The Tribunal concluded that the Owners were liable for damages found to have been caused by the unauthorised fumigation of the cargo whilst it was in their care and custody. The tribunal awarded damages to the Charterers relating to the downgrading of the cargoes from organic to conventional cargoes.
Owners appealed under s. 69 of the Arbitration Act 1996 and sought clarification of the evidence relied upon by the Tribunal which led to the implicit finding that the Charterers had title to sue. The grounds of the appeal are that the tribunal erred in law when answering the following question in the affirmative and finding that the Charterer had title to sue:
"Can a party (A) assigned rights (the "assignee") claim substantial damages in circumstances where the assignor (B) has suffered no loss and would be entitled (at most) to nominal damages (when the situation is not within any known exception to the principle that an assignee cannot acquire rights more valuable than those of the assignor)?"

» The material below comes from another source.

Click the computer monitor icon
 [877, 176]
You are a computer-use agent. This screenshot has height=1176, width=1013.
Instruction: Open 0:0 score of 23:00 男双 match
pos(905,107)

The Owners’ case is that, applying the general principle that an assignee could not recover more from the debtor than the assignor could have done had there been no assignment, the Charterers were not entitled to substantial damages because the assignor (Justorganic) would not have been able to claim damages itself. A consignee under a straight bill of lading who suffers no loss cannot bring a claim in respect of damage to the cargo. The assignment purported to transfer proprietary interests after the breach causing loss or damage to the goods.
The Owners claim that, contrary to the general principle, the Tribunal implicitly found that the Charterers could claim substantial damages in circumstances where Justorganic was not entitled to do so. As such, they say that the Tribunal misdirected itself as to the question of law and its answer is therefore obviously wrong.

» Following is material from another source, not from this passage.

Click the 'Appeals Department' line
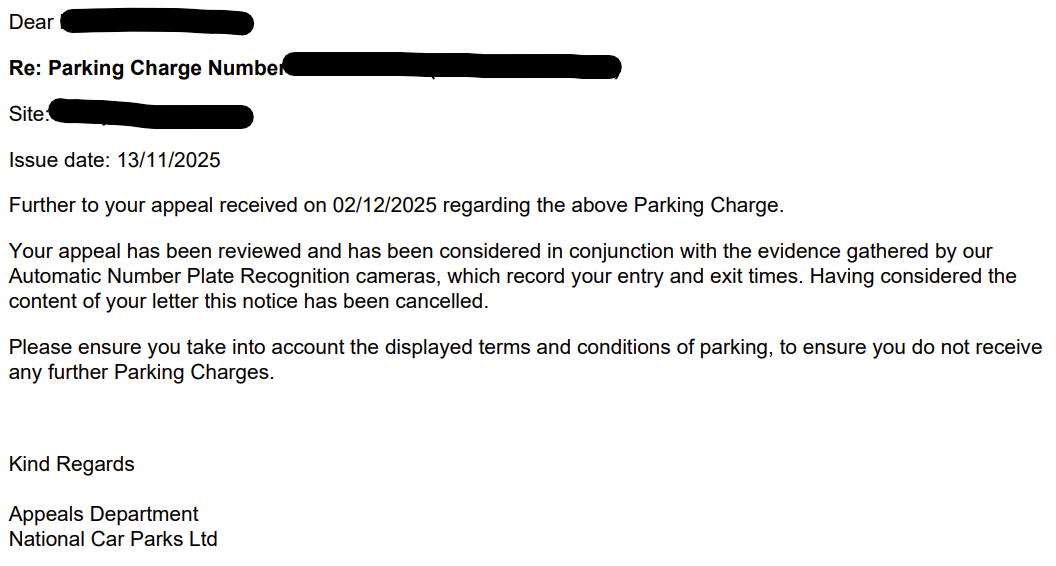The width and height of the screenshot is (1056, 566). [104, 514]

The Charterers' primary case was that the damages awarded by the Tribunal were the loss that Justorganic was entitled to recover as the consignee under the straight bills of lading which it assigned to the Charterers, and therefore the question of law did not arise at all. In support of this, the Charterers pointed to the fact that there was no finding in the Award that Justorganic did not suffer loss.
Moulder J held that the court could not determine whether the Tribunal answered the question of law correctly on the face of the Award. If in fact there was no substantial damage suffered by the consignee, then the Tribunal had incorrectly applied the law, and assumed that the Charterers could recover the losses even though no loss had been suffered by the Consignee as assignor.
Moulder J also held that the court could not uphold the Award on the basis that Charterers had title to sue under the Charterparty.
Goods while onboard the vessel may be on-sold many times before they reach the final buyer. Bills of lading may be drawn as “to order” or may name banks as consignees. As a result, substantial losses may land anywhere, and so a decision about who can sue and recover losses in relation to the damaged goods is very important.
The facts of this case are very similar to those of another case, The Baltic Strait, reported in the UK P&I Club’s QCR Summer 2018.
In the Baltic Strait, the consignee who was the lawful holder of the straight bill of lading assigned its rights under the bill to the seller of the cargo who was also the charterer of the vessel. The latter in turn assigned those rights to its insurer, who brought the claim against the ship owner under COGSA 1992.
The Judge in the Baltic Strait case re-affirmed the well accepted principle under English Law that a consignee cannot recover more than it lost. COGSA 1992 however provides an exception to this principle in that it enables the consignee to recover its own loss as well as the loss of the person(s) for whose benefit it exercises its right to claim.
Section 2(4) COGSA 1992 allows the lawful holders of a bill of lading or other documents relating to cargo, “to exercise those rights for the benefit of the person who sustained the loss or damage to the same extent as they could have been exercised if they had been vested in the person for whose benefit they are exercised.”
In the Fehn Heaven, there was no mention of the assignment having taken place under COGSA 1992 and so the assignee could not recover what the consignee himself would have been unable to recover.